The world champion Pirates knew that their starting pitching was thin, especially after losing Bruce Kison to free agentry. And they knew that their power was old -- especially Willie Stargell and Bill Robinson. But everybody knows you don't break up a winner. So the Bucs made a few moves. Now, they have an emaciated starting staff, a worn-out bullpen and a pair of decrepit oldsters in Stargell and Robinson.
The American League champion Orioles knew that their bullpen was weakened by losing free agent Don Stanhouse and that they needed a righthanded power hitter as either a designated hitter or an every day outfielder. They also knew that they had at least one extra starting pitcher troublesome Dennis Martinez, whose reputation outside Baltimore was much higher than it was among the Birds who watched his 15-16 season.

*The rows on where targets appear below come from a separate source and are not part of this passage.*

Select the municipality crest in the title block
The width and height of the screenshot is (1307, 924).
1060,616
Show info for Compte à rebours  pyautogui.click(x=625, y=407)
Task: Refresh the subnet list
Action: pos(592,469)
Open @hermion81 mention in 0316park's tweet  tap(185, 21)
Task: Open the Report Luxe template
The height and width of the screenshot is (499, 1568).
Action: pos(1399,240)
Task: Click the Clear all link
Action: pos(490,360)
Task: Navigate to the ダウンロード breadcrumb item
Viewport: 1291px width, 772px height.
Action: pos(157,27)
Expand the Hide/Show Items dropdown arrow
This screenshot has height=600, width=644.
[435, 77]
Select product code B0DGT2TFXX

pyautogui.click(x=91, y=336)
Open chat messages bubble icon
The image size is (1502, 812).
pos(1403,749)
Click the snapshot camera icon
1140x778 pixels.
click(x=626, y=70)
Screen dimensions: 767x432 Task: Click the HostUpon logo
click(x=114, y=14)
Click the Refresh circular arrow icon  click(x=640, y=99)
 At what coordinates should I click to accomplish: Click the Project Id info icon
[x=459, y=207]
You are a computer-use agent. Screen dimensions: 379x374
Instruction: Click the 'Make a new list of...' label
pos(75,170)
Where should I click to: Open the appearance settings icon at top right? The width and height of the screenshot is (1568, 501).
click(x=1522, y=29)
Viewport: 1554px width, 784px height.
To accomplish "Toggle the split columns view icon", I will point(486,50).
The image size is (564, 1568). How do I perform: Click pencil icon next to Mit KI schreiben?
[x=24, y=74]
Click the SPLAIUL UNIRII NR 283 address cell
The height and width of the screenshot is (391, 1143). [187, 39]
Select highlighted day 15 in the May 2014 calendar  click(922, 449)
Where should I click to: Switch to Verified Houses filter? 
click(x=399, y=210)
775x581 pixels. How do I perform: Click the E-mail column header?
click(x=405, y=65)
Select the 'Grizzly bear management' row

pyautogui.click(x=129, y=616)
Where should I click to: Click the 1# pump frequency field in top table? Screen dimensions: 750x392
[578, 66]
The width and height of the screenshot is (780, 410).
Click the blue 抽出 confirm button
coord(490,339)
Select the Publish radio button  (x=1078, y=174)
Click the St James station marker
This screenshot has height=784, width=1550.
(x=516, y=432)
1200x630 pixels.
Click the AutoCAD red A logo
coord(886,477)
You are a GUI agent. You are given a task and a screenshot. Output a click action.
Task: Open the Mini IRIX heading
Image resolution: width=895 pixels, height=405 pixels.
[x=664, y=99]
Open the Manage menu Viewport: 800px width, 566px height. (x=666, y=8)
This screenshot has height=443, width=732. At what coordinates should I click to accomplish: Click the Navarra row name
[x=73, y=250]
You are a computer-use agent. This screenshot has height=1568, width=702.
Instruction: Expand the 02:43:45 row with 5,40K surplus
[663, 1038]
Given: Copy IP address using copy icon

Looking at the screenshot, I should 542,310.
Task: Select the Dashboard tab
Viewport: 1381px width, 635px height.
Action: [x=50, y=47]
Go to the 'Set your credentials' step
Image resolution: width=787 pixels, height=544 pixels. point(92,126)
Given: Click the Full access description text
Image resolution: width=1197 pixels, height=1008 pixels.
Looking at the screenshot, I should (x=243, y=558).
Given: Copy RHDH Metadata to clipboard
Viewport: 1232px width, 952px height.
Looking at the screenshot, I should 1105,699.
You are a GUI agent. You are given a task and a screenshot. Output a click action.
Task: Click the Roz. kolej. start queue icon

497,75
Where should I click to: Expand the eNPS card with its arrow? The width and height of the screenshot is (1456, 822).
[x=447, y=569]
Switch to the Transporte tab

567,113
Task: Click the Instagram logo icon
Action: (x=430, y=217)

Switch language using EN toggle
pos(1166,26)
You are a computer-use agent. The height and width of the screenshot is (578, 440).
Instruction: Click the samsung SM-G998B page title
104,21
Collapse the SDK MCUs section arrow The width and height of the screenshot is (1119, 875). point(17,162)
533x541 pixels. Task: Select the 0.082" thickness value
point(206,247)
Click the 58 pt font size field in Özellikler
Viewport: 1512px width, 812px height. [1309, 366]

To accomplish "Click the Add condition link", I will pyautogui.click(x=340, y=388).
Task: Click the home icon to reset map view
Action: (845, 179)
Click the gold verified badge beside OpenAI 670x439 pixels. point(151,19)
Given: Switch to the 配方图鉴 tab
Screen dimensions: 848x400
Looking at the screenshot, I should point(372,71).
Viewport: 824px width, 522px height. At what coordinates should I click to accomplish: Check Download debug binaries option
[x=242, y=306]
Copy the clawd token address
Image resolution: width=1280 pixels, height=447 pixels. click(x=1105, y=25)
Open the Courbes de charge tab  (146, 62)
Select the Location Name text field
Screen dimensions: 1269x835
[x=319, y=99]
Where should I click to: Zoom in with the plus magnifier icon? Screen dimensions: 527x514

Ah, how perfect hindsight always is. The season, the Birds have lacked right-handed punch and never have had cause for genuine confidence in their bullpen. They still may win nearly 100 games and finish with the thrid-best record in baseball, but in their heart of hearts, many a Bird must wonder what Martinez would have brought on the trading block then, as opposed to now. w
Perhaps nothing could have saved the California Angels from the horrible injury jinx that has haunted their franchise throughout its existence. If the San Andreas Fault ever opens, it probably will swallow up the Big A. Nevertheless, the Angels knew last November, as soon as Nolan Ryan defected, that their starting pitching, which had been 21st in ERA in baseball, was bad to begin with and in danger of becoming awful. But the Angels talked bravely about how they only needed a pair of 8-7 pitchers to replace the 16-14 Ryan. Now, California is saddled with a staff so atrocious that no one knows how long it will take to rebuild a contender.
In the NL West, the Reds haughtily continued to disdain the free agent market, assuming that their nucleus of Hall of Famers, plus a few farm products could overcome any number of personnel loses. But this was the year that Tom Seaver, Dave Concepcion and George Foster all sagged together. Goodbye, Cincy.
Conversely, it is just as fascinating to observe that the old champs of the late '70s have returned to power because they finally solved the problems that they recognized long ago, but could not or would not, solve when they were kingpins.
The Yankees always were the most honest with themselves -- ruthlessly honest, as befits owner George Steinbrenner. He saw the threadbare starting staff of September '78 with Jim Beattie, old Catfish Hunter and even Dick Tidrow. That's why Tommy John and Luis Tiant arrived in '79. It wasn't enough.
Now, the Yanks have a starting fiveman staff -- Gaylord Perry, Tiant, John, Tom Underwood and Rudy May -- none of whom was in pin stripes in 1978.
Similar cures have been effected elsewhere. The Royals needed a new manager and a relief stopper. They got Jim Frey and Dan Quisenberry. The dodgers needed wholesale pitching shakeups. When the buying, trading and winnowing ended, the Dodgers had discovered Jerry Reuss (17-5), a revitalized Don Sutton and a hoard of new relievers, some of whom do their job some of the time. The Phillies always needed a vastly changed team attitude, but they wouldn't make the logical move from Dutch Uncle Danny Ozark to Loud Uncle Dallas Green until the team failed to win its division.
Team transformations are not this simple, of course. They require chapters of analysis, not epigrams. Nonetheless, a trend does run through the division races of '80. The repeat winners of the '76-to-78 years held their cards patly until their time in the winner's circle ran out. Perhaps they were fortunate to stay afloat so long.
The division champs of '79, it now appears, took the same approach, delaying painful moves.
After the unexpected results of last weekend, their fortune does not appear to have been nearly so good.